_Exercise requirements_: Transcribe the lines of the records starting with the one that has "Task: Open the oscilloscope dashboard section" in it and ending with the last, and transcribe nothing else.

##############################

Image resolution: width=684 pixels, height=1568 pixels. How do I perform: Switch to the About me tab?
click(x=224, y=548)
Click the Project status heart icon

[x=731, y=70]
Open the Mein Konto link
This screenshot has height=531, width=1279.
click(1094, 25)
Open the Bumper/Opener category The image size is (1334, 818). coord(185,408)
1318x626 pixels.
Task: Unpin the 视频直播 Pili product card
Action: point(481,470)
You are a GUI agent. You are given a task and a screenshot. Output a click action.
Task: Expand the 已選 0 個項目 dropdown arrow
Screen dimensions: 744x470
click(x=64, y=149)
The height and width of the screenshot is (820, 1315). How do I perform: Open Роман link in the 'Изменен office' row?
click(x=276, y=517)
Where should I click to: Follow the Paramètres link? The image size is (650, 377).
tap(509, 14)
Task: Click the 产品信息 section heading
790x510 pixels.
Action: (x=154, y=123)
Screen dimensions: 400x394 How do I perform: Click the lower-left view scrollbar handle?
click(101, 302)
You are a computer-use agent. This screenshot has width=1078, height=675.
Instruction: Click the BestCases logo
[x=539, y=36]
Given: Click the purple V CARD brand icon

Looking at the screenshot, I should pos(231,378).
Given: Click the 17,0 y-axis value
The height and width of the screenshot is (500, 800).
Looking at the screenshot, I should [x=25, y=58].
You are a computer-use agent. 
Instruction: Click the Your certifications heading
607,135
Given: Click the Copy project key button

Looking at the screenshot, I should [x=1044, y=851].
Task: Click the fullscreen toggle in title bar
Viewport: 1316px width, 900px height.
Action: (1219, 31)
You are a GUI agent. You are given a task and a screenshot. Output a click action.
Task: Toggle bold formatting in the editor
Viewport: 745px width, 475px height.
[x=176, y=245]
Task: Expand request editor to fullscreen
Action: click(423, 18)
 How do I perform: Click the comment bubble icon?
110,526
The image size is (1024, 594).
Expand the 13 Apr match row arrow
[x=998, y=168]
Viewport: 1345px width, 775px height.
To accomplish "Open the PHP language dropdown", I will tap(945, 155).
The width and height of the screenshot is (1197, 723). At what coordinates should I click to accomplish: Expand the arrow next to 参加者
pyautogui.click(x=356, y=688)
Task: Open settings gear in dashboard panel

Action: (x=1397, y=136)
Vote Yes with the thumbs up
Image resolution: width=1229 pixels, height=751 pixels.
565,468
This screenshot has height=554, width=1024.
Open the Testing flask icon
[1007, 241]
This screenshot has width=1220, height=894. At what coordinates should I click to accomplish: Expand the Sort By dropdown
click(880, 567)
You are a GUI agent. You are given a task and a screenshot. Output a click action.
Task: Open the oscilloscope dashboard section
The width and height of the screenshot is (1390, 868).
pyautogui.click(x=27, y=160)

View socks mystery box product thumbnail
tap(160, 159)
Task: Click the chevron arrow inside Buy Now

##############################

_Output for this exercise_:
Task: Open the oscilloscope dashboard section
The width and height of the screenshot is (1390, 868).
pyautogui.click(x=27, y=160)

View socks mystery box product thumbnail
tap(160, 159)
Task: Click the chevron arrow inside Buy Now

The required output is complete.